# Dragon Mage vs. 13 Dragon Princes



## reubiedoo (Mar 21, 2009)

That is for 390 points.

Knocked together a list which was basically Prince on Star Dragon, vambraces, AoC etc, Dragon Mage w/ 2 dispell scrolls, 3x 5 DP, 2x 10 Archers, 2 RBT, 2 Eagles. I planned to fly via cover right up the board and smash the two dragons into something tasty front and flank. DPs and eagles should make mischief. But doing the maths, I figure 13 more DP is the better option - even if they can't fly.

Opinions sought.


----------



## CoNnZ (Mar 28, 2009)

The dragon princes would be better.
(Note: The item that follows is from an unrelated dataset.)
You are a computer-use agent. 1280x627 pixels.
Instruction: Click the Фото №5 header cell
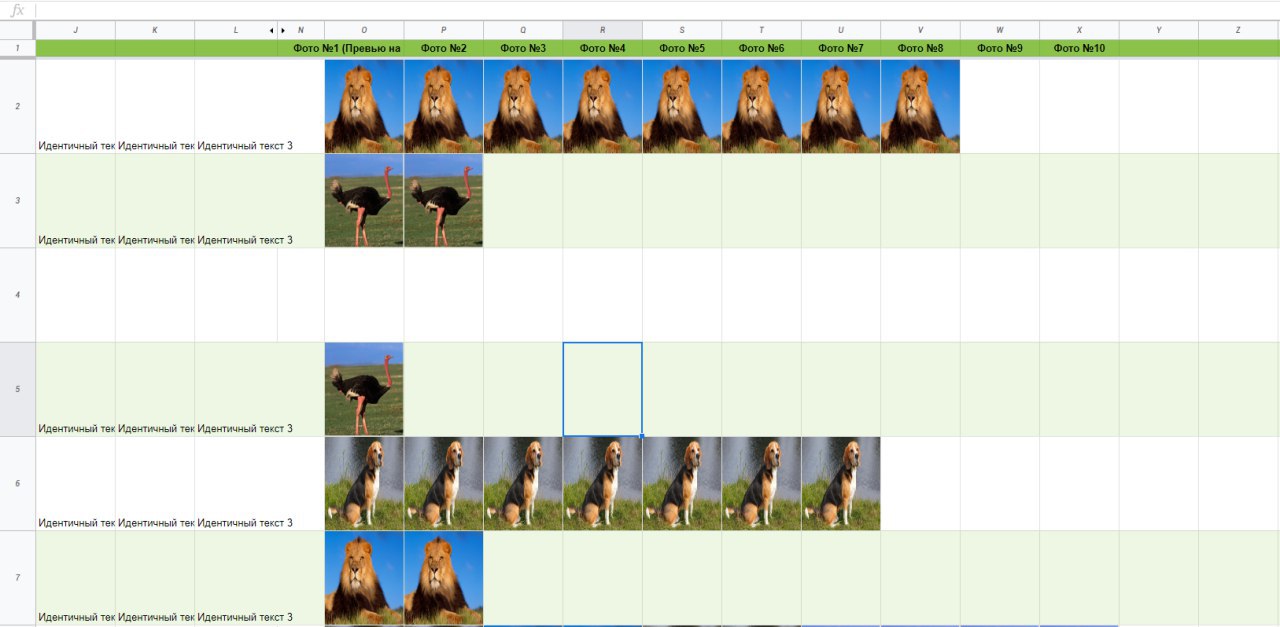pyautogui.click(x=682, y=48)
The trouble with dragon mages is that when they hit combat your opponent can just target the mage and with T3 and 2 wounds he isn't going to last long. The DP will last longer and you could try going for the banner that lets them move through cover to make them extremely mobile.


----------



## reubiedoo (Mar 21, 2009)

Nice idea thnks!


----------



## Fen-Dweller (Sep 25, 2009)

If this list is for 2k, you can't take any more heroes. I'd say drop the original Dragon Mage for two Mages on foot (to put in the Archers, for example), and then add the additional DPs. One mage alone isn't going to get his spells off at this level of points.

Good luck!


----------



## Barnster (Feb 11, 2010)

Dragon mages are best used in low point matches where the dragon is really scary. If your taking the star lord go for the foot mages and cavalry


----------